GIVEN ENTRIES >>
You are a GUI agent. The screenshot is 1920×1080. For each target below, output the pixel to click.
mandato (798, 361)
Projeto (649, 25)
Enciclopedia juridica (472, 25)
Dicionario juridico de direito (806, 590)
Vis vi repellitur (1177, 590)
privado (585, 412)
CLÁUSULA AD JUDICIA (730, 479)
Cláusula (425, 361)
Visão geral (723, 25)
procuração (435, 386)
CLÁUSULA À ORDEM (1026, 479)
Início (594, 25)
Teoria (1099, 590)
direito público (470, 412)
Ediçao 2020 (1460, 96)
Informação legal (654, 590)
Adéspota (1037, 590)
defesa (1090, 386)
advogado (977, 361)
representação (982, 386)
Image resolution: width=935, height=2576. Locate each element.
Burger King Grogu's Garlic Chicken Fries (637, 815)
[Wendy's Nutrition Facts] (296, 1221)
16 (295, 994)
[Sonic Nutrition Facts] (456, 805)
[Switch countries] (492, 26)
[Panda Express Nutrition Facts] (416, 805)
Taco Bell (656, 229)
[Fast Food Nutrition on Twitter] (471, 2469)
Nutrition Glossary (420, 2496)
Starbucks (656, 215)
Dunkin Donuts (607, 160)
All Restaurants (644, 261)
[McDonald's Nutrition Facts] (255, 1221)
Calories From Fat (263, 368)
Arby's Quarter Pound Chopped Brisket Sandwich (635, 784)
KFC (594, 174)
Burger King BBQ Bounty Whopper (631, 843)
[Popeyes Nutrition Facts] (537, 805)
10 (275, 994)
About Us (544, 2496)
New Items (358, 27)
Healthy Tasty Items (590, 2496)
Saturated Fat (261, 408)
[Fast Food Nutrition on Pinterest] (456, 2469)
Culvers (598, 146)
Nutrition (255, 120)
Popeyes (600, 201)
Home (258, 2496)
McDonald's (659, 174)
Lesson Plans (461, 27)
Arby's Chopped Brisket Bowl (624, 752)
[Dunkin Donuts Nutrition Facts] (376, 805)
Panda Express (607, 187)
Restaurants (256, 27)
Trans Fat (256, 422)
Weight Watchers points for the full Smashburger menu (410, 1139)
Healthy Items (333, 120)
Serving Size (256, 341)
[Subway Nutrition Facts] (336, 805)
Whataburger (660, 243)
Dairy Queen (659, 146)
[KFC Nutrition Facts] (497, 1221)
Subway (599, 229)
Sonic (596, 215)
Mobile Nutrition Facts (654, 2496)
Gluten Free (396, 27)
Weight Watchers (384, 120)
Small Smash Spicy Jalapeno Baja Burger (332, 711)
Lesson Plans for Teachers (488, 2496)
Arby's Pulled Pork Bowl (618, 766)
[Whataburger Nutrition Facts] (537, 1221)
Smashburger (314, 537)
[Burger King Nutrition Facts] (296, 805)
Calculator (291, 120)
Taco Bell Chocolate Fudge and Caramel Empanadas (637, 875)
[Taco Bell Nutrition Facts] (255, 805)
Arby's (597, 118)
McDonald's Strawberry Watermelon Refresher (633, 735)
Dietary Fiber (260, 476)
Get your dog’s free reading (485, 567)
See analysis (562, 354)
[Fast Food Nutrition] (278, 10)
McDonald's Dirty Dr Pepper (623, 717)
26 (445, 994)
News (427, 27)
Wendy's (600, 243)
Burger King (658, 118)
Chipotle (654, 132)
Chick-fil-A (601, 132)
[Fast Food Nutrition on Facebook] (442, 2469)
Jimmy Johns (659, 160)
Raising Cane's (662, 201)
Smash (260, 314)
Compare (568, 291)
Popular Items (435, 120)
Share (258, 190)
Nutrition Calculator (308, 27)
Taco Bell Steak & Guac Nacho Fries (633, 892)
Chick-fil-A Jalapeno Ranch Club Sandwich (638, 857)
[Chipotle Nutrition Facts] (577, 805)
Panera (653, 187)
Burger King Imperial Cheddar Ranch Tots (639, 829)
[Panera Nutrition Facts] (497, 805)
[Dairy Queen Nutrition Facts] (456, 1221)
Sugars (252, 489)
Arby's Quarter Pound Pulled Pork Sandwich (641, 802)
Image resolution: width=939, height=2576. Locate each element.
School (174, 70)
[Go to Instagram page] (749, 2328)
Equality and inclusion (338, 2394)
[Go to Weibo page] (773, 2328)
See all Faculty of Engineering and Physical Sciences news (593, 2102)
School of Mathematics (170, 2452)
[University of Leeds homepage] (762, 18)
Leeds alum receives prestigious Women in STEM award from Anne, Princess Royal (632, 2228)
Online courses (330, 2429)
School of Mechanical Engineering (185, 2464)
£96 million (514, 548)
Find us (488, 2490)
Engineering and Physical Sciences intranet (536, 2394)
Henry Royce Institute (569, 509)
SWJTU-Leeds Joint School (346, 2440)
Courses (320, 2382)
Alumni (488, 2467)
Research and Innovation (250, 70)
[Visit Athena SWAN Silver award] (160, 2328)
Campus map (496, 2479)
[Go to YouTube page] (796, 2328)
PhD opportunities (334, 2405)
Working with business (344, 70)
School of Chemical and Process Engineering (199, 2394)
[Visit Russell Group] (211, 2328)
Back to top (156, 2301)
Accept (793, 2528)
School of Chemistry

TASK BRIEF >> Reproduce the whole listing without changing anything.

RESPONSE AREA >>
You are a GUI agent. The screenshot is 1920×1080. For each target below, output the pixel to click.
mandato (798, 361)
Projeto (649, 25)
Enciclopedia juridica (472, 25)
Dicionario juridico de direito (806, 590)
Vis vi repellitur (1177, 590)
privado (585, 412)
CLÁUSULA AD JUDICIA (730, 479)
Cláusula (425, 361)
Visão geral (723, 25)
procuração (435, 386)
CLÁUSULA À ORDEM (1026, 479)
Início (594, 25)
Teoria (1099, 590)
direito público (470, 412)
Ediçao 2020 (1460, 96)
Informação legal (654, 590)
Adéspota (1037, 590)
defesa (1090, 386)
advogado (977, 361)
representação (982, 386)
Image resolution: width=935, height=2576. Locate each element.
Burger King Grogu's Garlic Chicken Fries (637, 815)
[Wendy's Nutrition Facts] (296, 1221)
16 (295, 994)
[Sonic Nutrition Facts] (456, 805)
[Switch countries] (492, 26)
[Panda Express Nutrition Facts] (416, 805)
Taco Bell (656, 229)
[Fast Food Nutrition on Twitter] (471, 2469)
Nutrition Glossary (420, 2496)
Starbucks (656, 215)
Dunkin Donuts (607, 160)
All Restaurants (644, 261)
[McDonald's Nutrition Facts] (255, 1221)
Calories From Fat (263, 368)
Arby's Quarter Pound Chopped Brisket Sandwich (635, 784)
KFC (594, 174)
Burger King BBQ Bounty Whopper (631, 843)
[Popeyes Nutrition Facts] (537, 805)
10 (275, 994)
About Us (544, 2496)
New Items (358, 27)
Healthy Tasty Items (590, 2496)
Saturated Fat (261, 408)
[Fast Food Nutrition on Pinterest] (456, 2469)
Culvers (598, 146)
Nutrition (255, 120)
Popeyes (600, 201)
Home (258, 2496)
McDonald's (659, 174)
Lesson Plans (461, 27)
Arby's Chopped Brisket Bowl (624, 752)
[Dunkin Donuts Nutrition Facts] (376, 805)
Panda Express (607, 187)
Restaurants (256, 27)
Trans Fat (256, 422)
Weight Watchers points for the full Smashburger menu (410, 1139)
Healthy Items (333, 120)
Serving Size (256, 341)
[Subway Nutrition Facts] (336, 805)
Whataburger (660, 243)
Dairy Queen (659, 146)
[KFC Nutrition Facts] (497, 1221)
Subway (599, 229)
Sonic (596, 215)
Mobile Nutrition Facts (654, 2496)
Gluten Free (396, 27)
Weight Watchers (384, 120)
Small Smash Spicy Jalapeno Baja Burger (332, 711)
Lesson Plans for Teachers (488, 2496)
Arby's Pulled Pork Bowl (618, 766)
[Whataburger Nutrition Facts] (537, 1221)
Smashburger (314, 537)
[Burger King Nutrition Facts] (296, 805)
Calculator (291, 120)
Taco Bell Chocolate Fudge and Caramel Empanadas (637, 875)
[Taco Bell Nutrition Facts] (255, 805)
Arby's (597, 118)
McDonald's Strawberry Watermelon Refresher (633, 735)
Dietary Fiber (260, 476)
Get your dog’s free reading (485, 567)
See analysis (562, 354)
[Fast Food Nutrition] (278, 10)
McDonald's Dirty Dr Pepper (623, 717)
26 (445, 994)
News (427, 27)
Wendy's (600, 243)
Burger King (658, 118)
Chipotle (654, 132)
Chick-fil-A (601, 132)
[Fast Food Nutrition on Facebook] (442, 2469)
Jimmy Johns (659, 160)
Raising Cane's (662, 201)
Smash (260, 314)
Compare (568, 291)
Popular Items (435, 120)
Share (258, 190)
Nutrition Calculator (308, 27)
Taco Bell Steak & Guac Nacho Fries (633, 892)
Chick-fil-A Jalapeno Ranch Club Sandwich (638, 857)
[Chipotle Nutrition Facts] (577, 805)
Panera (653, 187)
Burger King Imperial Cheddar Ranch Tots (639, 829)
[Panera Nutrition Facts] (497, 805)
[Dairy Queen Nutrition Facts] (456, 1221)
Sugars (252, 489)
Arby's Quarter Pound Pulled Pork Sandwich (641, 802)
Image resolution: width=939, height=2576. Locate each element.
School (174, 70)
[Go to Instagram page] (749, 2328)
Equality and inclusion (338, 2394)
[Go to Weibo page] (773, 2328)
See all Faculty of Engineering and Physical Sciences news (593, 2102)
School of Mathematics (170, 2452)
[University of Leeds homepage] (762, 18)
Leeds alum receives prestigious Women in STEM award from Anne, Princess Royal (632, 2228)
Online courses (330, 2429)
School of Mechanical Engineering (185, 2464)
£96 million (514, 548)
Find us (488, 2490)
Engineering and Physical Sciences intranet (536, 2394)
Henry Royce Institute (569, 509)
SWJTU-Leeds Joint School (346, 2440)
Courses (320, 2382)
Alumni (488, 2467)
Research and Innovation (250, 70)
[Visit Athena SWAN Silver award] (160, 2328)
Campus map (496, 2479)
[Go to YouTube page] (796, 2328)
PhD opportunities (334, 2405)
Working with business (344, 70)
School of Chemical and Process Engineering (199, 2394)
[Visit Russell Group] (211, 2328)
Back to top (156, 2301)
Accept (793, 2528)
School of Chemistry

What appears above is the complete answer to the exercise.